ABD-Çin rekabeti özellikle son dönemde yaşanan hızlı
gelişmeler eşliğinde derinleşiyor. ABD Başkanı Biden’ın Asya ziyareti ve Tayvan ile ilgili sonradan tevil edilen
sözleri ilişkileri gererken Çin’e yönelik stratejinin Dışişleri Bakanı Blinken
tarafından ana hatları ile açıklanması rekabeti yeni bir safhaya taşıdı.
Blinken'in George Washington Üniversitesi'nde yaptığı
konuşmayı 21. Yüzyılda Çin ile girilen küresel
hegemonya mücadelesinin kabulü olarak yorumlamak mümkün.

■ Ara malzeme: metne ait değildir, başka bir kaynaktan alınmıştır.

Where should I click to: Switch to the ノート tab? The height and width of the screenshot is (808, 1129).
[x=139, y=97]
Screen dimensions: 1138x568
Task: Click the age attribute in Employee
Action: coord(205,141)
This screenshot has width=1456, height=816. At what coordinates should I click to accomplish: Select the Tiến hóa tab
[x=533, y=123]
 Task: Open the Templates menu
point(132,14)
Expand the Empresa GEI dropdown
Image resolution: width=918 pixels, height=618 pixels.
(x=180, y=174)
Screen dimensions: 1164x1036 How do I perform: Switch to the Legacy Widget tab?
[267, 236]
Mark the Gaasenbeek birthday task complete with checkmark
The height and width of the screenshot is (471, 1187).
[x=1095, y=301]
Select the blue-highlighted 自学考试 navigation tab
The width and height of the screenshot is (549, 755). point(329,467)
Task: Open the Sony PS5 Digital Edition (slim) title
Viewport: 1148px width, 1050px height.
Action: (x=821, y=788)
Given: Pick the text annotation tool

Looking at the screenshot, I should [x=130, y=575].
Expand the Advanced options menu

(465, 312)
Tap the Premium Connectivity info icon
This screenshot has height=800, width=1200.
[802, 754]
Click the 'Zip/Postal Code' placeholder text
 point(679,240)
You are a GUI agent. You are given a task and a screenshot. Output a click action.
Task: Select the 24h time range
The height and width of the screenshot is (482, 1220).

Aslında ABD devlet söyleminde Çin uzun süredir bir
tehdit olarak algılanıyordu. 2018 yılından beri de ulusal güvenlik ile ilgili
stratejik belgelerde Çin, revizyonist
bir güç ve mevcut uluslararası düzene muhalefet eden bir ülke olarak
tanımlanıyordu.
Trump döneminde keskinleşen bu söylem Biden tarafından
da aynen devam ettirildi.
Hatta Biden, Çin ile rekabetin 21. yüzyılın en önemli jeopolitik testi olduğunu ilan etti.
ABD’de Cumhuriyetçiler arasında belirgin olan Çin tehdidi algısı son dönemlerde
Demokratlar arasında da yayıldı ve ülke ölçeğinde Çin’in küresel bir rakip
olduğu argümanı kabul görmeye başladı.
Blinken’in konuşması böyle bir konjonktürde “stratejik netlik” sağlamaya yönelik
doktriner bir çaba olarak tanımlanabilir. Biden’ın Tayvan ile ilgili sözlerinin
ardından yapılan “stratejik kafa karışıklığı”
yönündeki eleştirilerden sonra ABD’nin bölgeye dönük stratejik yaklaşımını kalibre
etmeye çalıştığını görüyoruz.
Blinken’in konuşması Çin’e yönelik stratejiyi "yatırım yap, uyum sağla ve rekabet
et" temaları eşliğinde ele alıyor.
ABD, Çin ile rekabetinde öncelikle ekonomik bir
çerçeve belirlemek istiyor. Bunun için Hint-Pasifik Ekonomik Çerçevesi de duyuruldu.
Bunu da ayrı bir yazıda değerlendirmek gerekiyor. Geçen haftalarda Washington’da
yapılan ASEAN zirvesinde de bölgeye 150 milyon dolarlık bir yatırım taahhüt
edildi.
Bu girişimler Çin’e yönelik stratejinin “yatırım yap” ayağını oluşturuyor.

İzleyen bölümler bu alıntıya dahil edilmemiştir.